Regulating in situ gaseous deposition to construct highly durable Fe–N–C oxygen-reduction fuel cell catalysts

The activity–stability trade-off challenges the design of high-performance atomically dispersed iron–nitrogen–carbon (Fe–N–C) catalysts for the acidic oxygen reduction reaction in polymer electrolyte fuel cells. Here we develop an in situ chemical vapour deposition approach during catalyst synthesis to break the trade-off, producing highly stable Fe–N–C catalysts while maintaining adequate oxygen reduction reaction activity. The optimal catalyst exhibits a half-wave potential of 0.867 V, remaining unchanged after an accelerated stress test (AST) of 100,000 potential cycles in rotating disk electrode tests.
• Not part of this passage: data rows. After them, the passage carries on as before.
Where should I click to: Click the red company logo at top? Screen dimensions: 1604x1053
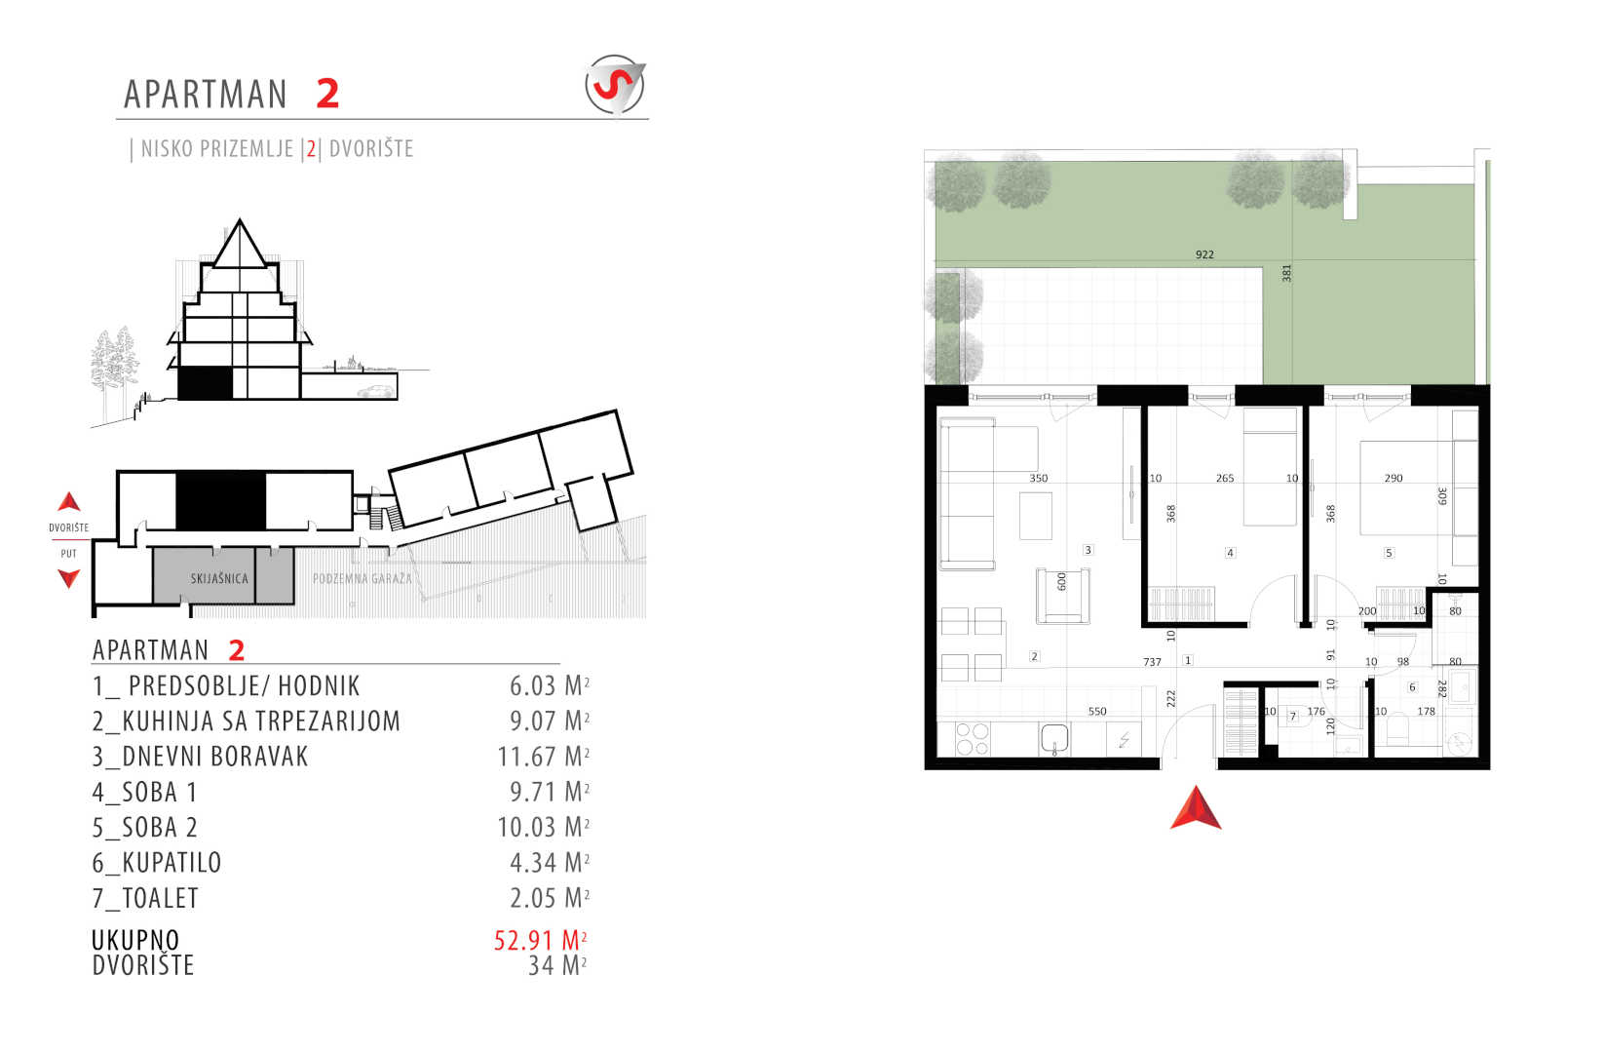(615, 85)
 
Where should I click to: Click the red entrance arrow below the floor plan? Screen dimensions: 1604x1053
(1196, 807)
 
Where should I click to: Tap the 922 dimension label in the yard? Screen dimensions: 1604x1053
(1204, 254)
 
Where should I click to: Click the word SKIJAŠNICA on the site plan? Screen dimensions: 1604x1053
(219, 578)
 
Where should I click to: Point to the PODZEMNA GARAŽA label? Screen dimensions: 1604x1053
(363, 578)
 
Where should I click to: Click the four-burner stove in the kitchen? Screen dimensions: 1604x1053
(973, 739)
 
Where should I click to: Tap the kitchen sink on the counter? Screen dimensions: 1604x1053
(1054, 738)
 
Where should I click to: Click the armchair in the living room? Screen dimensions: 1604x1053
(1062, 596)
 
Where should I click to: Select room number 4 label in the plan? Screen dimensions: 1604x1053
(1230, 552)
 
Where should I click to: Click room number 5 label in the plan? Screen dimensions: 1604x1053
(1390, 552)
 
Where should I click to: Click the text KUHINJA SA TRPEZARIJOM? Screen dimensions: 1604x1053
(261, 722)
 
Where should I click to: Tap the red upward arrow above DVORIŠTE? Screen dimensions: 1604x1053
(69, 501)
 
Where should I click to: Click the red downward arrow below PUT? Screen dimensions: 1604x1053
(69, 577)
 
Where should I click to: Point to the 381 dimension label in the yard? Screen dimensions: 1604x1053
(1286, 273)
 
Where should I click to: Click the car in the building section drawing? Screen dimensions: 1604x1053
(376, 391)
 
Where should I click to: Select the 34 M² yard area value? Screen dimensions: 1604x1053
(557, 965)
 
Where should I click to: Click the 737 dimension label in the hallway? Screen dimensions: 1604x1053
(1152, 662)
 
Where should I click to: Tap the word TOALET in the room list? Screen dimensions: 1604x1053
(161, 898)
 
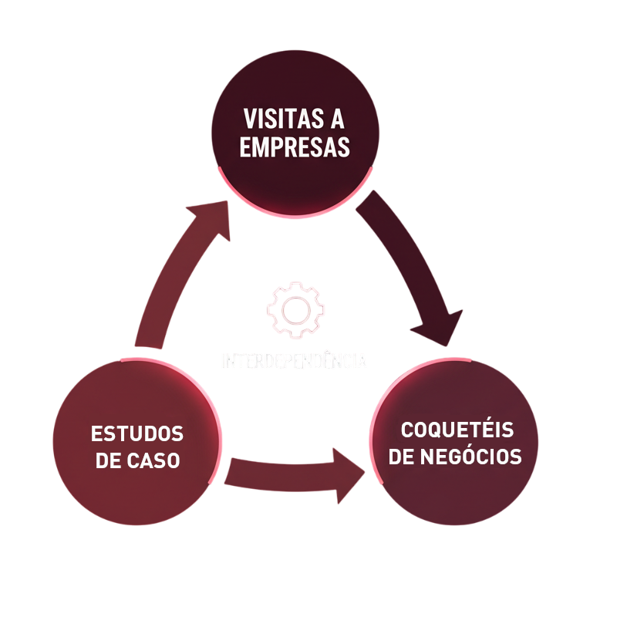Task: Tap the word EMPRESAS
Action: click(295, 147)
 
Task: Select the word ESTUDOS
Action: click(137, 433)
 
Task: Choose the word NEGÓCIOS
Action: click(474, 457)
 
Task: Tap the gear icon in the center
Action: click(295, 310)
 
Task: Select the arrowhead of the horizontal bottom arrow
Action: click(345, 474)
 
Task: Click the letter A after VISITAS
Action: click(337, 120)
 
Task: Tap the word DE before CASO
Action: click(107, 461)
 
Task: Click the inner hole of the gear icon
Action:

In membrane electrode assemblies under H₂–air conditions, it delivers 93 mA cm⁻² at 0.8 V after a standard AST of 30,000 voltage cycles, and shows minimal current density losses (2.9% at 0.6 V; 14.2% at 0.7 V) after an extended AST up to 120,000 cycles. The catalyst’s durability improvement is primarily due to the in situ chemical vapour deposition, which strengthens Fe–N bonds, increases active-site density, mitigates iron aggregates and reduces surface porosity. (Figure presented.)